▶ Текстовый блок
•••

Истории, которые вы нам доверили

меню
{( row.text )}
{( row.tag )}
header-logo

Истории, которые вы нам доверили

Ко всем историям
Вера Лебединская

"Вокруг все было разбито и сожжено, драмтеатра больше не существовало"

просмотров: 1597

Ей удалось спастись во время трагедии в Мариупольском драмтеатре. С начала марта руководительница музыкальной части Вера Лебединская пряталась там в собственном полуподвальном кабинете.

Театр был убежищем для более тысячи мариупольцев. Пока российские захватчики намеренно не сбросили туда авиабомбу…

Я прибежала в Мариупольский театр 4 или 3 марта, я не помню, потому что там уже попало в мой дом. Четвертый и пятый этажи уже горели, стекло выбило и там было около меня. Я в центре жила, две остановки от театра, где так называемая тысячка, и там уже попало в ЦНАП, попало в этот дом. Я уже поняла, что мне опасно здесь оставаться и почему-то так хотела в театр: я думала, что там спасусь. Вот у меня было такое чувство, и я побежала. Там уже была Семочка Оксаночка с мужем, они из Восточного убегали; машина у них, но они не могли уехать из Мариуполя, потому что не было бензина, ни у кого уже ничего не было; они под театр поставили свою машину и обосновались в моем кабинете.

Мой кабинет был в полуподвальном помещении, и я там с ними была. Нас четверо было, потом еще к нам присоединился наш охранник со своей семьей – шесть человек там было. Жили до 16-го. Как мы жили…

Мы взяли с Оксаной на себя обязанности уборщиц, мы убирали, потому что людей было до тысячи и нужно было за этим следить. Театр не рассчитан на проживание такого большого количества людей; и туалеты мыли, и убирали, и подметали.

Ну, делали что могли, люди как-то самоорганизовались, и наш осветитель Женечка – она там была как-то комендантом. Ну, нельзя сказать, что это было бомбоубежище, а такое подвальное помещение, где уже было 60 человек; они уже там знали, что делать. А тут, когда объявили какую-нибудь мобилизацию… ой, не мобилизацию. Как? Эвакуацию, и люди все приехали на машинах изо всех районов, где была стрельба, приехали в театр и сказали нам открывать дверь.

•••

▶ Извлечённый материал

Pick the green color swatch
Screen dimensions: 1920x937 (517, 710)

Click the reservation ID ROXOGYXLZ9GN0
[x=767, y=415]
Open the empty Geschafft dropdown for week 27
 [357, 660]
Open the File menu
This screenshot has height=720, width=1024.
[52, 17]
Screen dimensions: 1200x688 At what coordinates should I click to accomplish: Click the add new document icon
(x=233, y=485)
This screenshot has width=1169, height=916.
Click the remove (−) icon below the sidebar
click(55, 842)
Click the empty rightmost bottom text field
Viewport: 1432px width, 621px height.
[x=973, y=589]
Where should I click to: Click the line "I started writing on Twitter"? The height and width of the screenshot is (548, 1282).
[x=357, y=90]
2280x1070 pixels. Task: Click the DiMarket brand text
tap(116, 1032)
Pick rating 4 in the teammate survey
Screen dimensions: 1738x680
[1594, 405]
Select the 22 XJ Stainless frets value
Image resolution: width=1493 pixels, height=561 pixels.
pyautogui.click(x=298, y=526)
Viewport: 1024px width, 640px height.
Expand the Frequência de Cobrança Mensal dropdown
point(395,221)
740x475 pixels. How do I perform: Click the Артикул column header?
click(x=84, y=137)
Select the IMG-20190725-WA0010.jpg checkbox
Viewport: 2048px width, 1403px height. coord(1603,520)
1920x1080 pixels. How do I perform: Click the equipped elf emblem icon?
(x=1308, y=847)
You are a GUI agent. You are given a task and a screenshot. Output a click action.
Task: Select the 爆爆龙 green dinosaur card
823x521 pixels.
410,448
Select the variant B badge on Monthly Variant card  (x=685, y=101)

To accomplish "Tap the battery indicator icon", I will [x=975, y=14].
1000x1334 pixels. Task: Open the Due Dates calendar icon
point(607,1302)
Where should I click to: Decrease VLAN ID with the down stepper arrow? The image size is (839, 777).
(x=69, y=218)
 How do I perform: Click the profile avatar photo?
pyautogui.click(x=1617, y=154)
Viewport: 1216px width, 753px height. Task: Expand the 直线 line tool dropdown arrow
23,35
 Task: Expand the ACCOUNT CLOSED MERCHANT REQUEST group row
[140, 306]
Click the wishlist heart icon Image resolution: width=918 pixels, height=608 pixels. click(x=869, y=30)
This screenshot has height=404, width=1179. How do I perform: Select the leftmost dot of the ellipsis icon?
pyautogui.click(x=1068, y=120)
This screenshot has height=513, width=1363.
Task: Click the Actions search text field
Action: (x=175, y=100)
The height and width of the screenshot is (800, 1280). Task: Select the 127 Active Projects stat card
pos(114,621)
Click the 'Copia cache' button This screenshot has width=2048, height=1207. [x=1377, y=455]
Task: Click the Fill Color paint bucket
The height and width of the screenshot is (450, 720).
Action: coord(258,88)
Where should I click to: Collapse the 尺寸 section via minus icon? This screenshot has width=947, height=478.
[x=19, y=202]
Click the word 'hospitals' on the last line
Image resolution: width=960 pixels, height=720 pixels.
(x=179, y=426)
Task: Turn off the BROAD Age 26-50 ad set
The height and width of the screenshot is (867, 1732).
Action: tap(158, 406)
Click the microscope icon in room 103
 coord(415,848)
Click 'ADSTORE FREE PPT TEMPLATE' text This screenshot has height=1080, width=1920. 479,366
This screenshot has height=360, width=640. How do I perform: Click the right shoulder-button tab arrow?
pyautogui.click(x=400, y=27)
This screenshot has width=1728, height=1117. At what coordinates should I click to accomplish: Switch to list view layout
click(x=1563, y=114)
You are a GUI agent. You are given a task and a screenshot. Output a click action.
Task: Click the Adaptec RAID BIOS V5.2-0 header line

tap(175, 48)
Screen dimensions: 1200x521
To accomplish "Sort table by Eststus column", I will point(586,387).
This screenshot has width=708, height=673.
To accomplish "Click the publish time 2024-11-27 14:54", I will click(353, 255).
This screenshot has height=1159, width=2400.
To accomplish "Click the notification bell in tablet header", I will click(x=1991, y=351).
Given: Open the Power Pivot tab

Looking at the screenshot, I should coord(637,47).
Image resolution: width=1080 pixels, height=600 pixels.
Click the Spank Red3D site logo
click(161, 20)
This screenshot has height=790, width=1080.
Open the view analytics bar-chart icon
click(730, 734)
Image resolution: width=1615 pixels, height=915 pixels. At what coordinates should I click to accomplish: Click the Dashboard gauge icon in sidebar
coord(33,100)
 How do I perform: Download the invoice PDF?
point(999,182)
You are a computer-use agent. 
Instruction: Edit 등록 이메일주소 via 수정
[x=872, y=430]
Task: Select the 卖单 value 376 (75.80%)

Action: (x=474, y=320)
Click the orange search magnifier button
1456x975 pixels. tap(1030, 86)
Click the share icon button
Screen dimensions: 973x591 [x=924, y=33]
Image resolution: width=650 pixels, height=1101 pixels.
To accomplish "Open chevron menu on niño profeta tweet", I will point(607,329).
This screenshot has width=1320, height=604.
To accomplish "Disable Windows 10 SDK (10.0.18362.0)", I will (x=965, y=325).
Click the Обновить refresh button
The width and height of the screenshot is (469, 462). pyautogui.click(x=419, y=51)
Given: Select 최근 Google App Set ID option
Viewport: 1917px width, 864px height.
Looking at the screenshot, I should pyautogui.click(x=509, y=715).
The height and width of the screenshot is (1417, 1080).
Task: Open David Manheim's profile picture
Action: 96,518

•••

Повторите дословно фрагмент рассказа о драмтеатре: начните с места, где стоят слова «Мой кабинет был», и остановитесь после слов «нам открывать дверь.». Позиции никак не связаны с рассказом о драмтеатре.

▶ Ответ к задаче
Мой кабинет был в полуподвальном помещении, и я там с ними была. Нас четверо было, потом еще к нам присоединился наш охранник со своей семьей – шесть человек там было. Жили до 16-го. Как мы жили…

Мы взяли с Оксаной на себя обязанности уборщиц, мы убирали, потому что людей было до тысячи и нужно было за этим следить. Театр не рассчитан на проживание такого большого количества людей; и туалеты мыли, и убирали, и подметали.

Ну, делали что могли, люди как-то самоорганизовались, и наш осветитель Женечка – она там была как-то комендантом. Ну, нельзя сказать, что это было бомбоубежище, а такое подвальное помещение, где уже было 60 человек; они уже там знали, что делать. А тут, когда объявили какую-нибудь мобилизацию… ой, не мобилизацию. Как? Эвакуацию, и люди все приехали на машинах изо всех районов, где была стрельба, приехали в театр и сказали нам открывать дверь.